[TASK DIRECTIONS]
Give the data again in full. Keep every line the same.

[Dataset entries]
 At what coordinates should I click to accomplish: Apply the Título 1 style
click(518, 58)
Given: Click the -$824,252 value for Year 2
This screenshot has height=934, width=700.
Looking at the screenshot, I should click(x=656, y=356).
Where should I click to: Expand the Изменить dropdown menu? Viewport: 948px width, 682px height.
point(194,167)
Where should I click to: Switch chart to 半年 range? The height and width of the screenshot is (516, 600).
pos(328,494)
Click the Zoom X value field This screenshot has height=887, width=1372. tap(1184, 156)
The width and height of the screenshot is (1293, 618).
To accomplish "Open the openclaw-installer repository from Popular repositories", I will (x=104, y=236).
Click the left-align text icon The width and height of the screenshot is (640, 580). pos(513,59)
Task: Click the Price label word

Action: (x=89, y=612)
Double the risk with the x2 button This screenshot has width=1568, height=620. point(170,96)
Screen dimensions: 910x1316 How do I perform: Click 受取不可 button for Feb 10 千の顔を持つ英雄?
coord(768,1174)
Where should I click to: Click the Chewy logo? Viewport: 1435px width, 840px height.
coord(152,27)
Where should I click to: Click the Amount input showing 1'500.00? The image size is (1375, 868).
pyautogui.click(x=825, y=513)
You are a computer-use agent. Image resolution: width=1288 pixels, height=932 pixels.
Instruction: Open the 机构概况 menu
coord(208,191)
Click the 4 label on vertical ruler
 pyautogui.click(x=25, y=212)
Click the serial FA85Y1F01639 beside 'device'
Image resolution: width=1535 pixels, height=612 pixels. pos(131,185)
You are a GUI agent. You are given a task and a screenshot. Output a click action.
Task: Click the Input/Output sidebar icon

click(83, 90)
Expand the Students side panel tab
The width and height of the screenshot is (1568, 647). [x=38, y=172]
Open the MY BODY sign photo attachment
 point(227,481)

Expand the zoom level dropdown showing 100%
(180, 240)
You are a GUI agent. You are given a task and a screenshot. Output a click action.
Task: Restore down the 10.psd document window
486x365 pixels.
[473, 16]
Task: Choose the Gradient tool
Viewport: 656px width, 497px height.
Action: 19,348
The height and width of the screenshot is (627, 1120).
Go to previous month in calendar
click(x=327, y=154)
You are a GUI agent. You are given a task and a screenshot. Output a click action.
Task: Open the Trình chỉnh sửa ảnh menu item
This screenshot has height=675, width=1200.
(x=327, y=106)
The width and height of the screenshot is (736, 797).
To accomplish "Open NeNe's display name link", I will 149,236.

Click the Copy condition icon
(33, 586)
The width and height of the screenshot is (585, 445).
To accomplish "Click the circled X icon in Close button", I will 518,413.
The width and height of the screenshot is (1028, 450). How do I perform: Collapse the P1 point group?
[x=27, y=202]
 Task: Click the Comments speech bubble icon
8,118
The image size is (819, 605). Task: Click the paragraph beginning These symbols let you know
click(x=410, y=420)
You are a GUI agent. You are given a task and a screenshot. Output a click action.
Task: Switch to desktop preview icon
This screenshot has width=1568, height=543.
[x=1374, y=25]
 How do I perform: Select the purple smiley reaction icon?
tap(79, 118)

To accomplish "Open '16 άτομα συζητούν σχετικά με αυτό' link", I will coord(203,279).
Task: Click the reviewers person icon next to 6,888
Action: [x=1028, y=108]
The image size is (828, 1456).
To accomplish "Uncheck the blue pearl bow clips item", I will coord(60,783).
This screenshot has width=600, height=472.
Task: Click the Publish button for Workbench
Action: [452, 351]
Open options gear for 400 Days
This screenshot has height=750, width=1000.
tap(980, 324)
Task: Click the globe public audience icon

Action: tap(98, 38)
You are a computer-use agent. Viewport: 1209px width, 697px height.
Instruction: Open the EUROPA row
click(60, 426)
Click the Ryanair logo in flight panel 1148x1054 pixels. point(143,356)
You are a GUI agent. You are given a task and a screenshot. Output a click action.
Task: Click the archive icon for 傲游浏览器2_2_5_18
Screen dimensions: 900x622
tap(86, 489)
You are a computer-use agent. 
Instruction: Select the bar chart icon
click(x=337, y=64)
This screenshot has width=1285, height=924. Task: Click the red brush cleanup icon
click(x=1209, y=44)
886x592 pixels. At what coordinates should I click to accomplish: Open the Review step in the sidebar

[ANSWER TO THIS PROBLEM]
 At what coordinates should I click to accomplish: Apply the Título 1 style
click(518, 58)
Given: Click the -$824,252 value for Year 2
This screenshot has height=934, width=700.
Looking at the screenshot, I should click(x=656, y=356).
Where should I click to: Expand the Изменить dropdown menu? Viewport: 948px width, 682px height.
point(194,167)
Where should I click to: Switch chart to 半年 range? The height and width of the screenshot is (516, 600).
pos(328,494)
Click the Zoom X value field This screenshot has height=887, width=1372. tap(1184, 156)
The width and height of the screenshot is (1293, 618).
To accomplish "Open the openclaw-installer repository from Popular repositories", I will (x=104, y=236).
Click the left-align text icon The width and height of the screenshot is (640, 580). pos(513,59)
Task: Click the Price label word

Action: (x=89, y=612)
Double the risk with the x2 button This screenshot has width=1568, height=620. point(170,96)
Screen dimensions: 910x1316 How do I perform: Click 受取不可 button for Feb 10 千の顔を持つ英雄?
coord(768,1174)
Where should I click to: Click the Chewy logo? Viewport: 1435px width, 840px height.
coord(152,27)
Where should I click to: Click the Amount input showing 1'500.00? The image size is (1375, 868).
pyautogui.click(x=825, y=513)
You are a computer-use agent. Image resolution: width=1288 pixels, height=932 pixels.
Instruction: Open the 机构概况 menu
coord(208,191)
Click the 4 label on vertical ruler
 pyautogui.click(x=25, y=212)
Click the serial FA85Y1F01639 beside 'device'
Image resolution: width=1535 pixels, height=612 pixels. pos(131,185)
You are a GUI agent. You are given a task and a screenshot. Output a click action.
Task: Click the Input/Output sidebar icon

click(83, 90)
Expand the Students side panel tab
The width and height of the screenshot is (1568, 647). [x=38, y=172]
Open the MY BODY sign photo attachment
 point(227,481)

Expand the zoom level dropdown showing 100%
(180, 240)
You are a GUI agent. You are given a task and a screenshot. Output a click action.
Task: Restore down the 10.psd document window
486x365 pixels.
[473, 16]
Task: Choose the Gradient tool
Viewport: 656px width, 497px height.
Action: 19,348
The height and width of the screenshot is (627, 1120).
Go to previous month in calendar
click(x=327, y=154)
You are a GUI agent. You are given a task and a screenshot. Output a click action.
Task: Open the Trình chỉnh sửa ảnh menu item
This screenshot has height=675, width=1200.
(x=327, y=106)
The width and height of the screenshot is (736, 797).
To accomplish "Open NeNe's display name link", I will 149,236.

Click the Copy condition icon
(33, 586)
The width and height of the screenshot is (585, 445).
To accomplish "Click the circled X icon in Close button", I will 518,413.
The width and height of the screenshot is (1028, 450). How do I perform: Collapse the P1 point group?
[x=27, y=202]
 Task: Click the Comments speech bubble icon
8,118
The image size is (819, 605). Task: Click the paragraph beginning These symbols let you know
click(x=410, y=420)
You are a GUI agent. You are given a task and a screenshot. Output a click action.
Task: Switch to desktop preview icon
This screenshot has width=1568, height=543.
[x=1374, y=25]
 How do I perform: Select the purple smiley reaction icon?
tap(79, 118)

To accomplish "Open '16 άτομα συζητούν σχετικά με αυτό' link", I will coord(203,279).
Task: Click the reviewers person icon next to 6,888
Action: [x=1028, y=108]
The image size is (828, 1456).
To accomplish "Uncheck the blue pearl bow clips item", I will coord(60,783).
This screenshot has width=600, height=472.
Task: Click the Publish button for Workbench
Action: [452, 351]
Open options gear for 400 Days
This screenshot has height=750, width=1000.
tap(980, 324)
Task: Click the globe public audience icon

Action: tap(98, 38)
You are a computer-use agent. Viewport: 1209px width, 697px height.
Instruction: Open the EUROPA row
click(60, 426)
Click the Ryanair logo in flight panel 1148x1054 pixels. point(143,356)
You are a GUI agent. You are given a task and a screenshot. Output a click action.
Task: Click the archive icon for 傲游浏览器2_2_5_18
Screen dimensions: 900x622
tap(86, 489)
You are a computer-use agent. 
Instruction: Select the bar chart icon
click(x=337, y=64)
This screenshot has width=1285, height=924. Task: Click the red brush cleanup icon
click(x=1209, y=44)
886x592 pixels. At what coordinates should I click to accomplish: Open the Review step in the sidebar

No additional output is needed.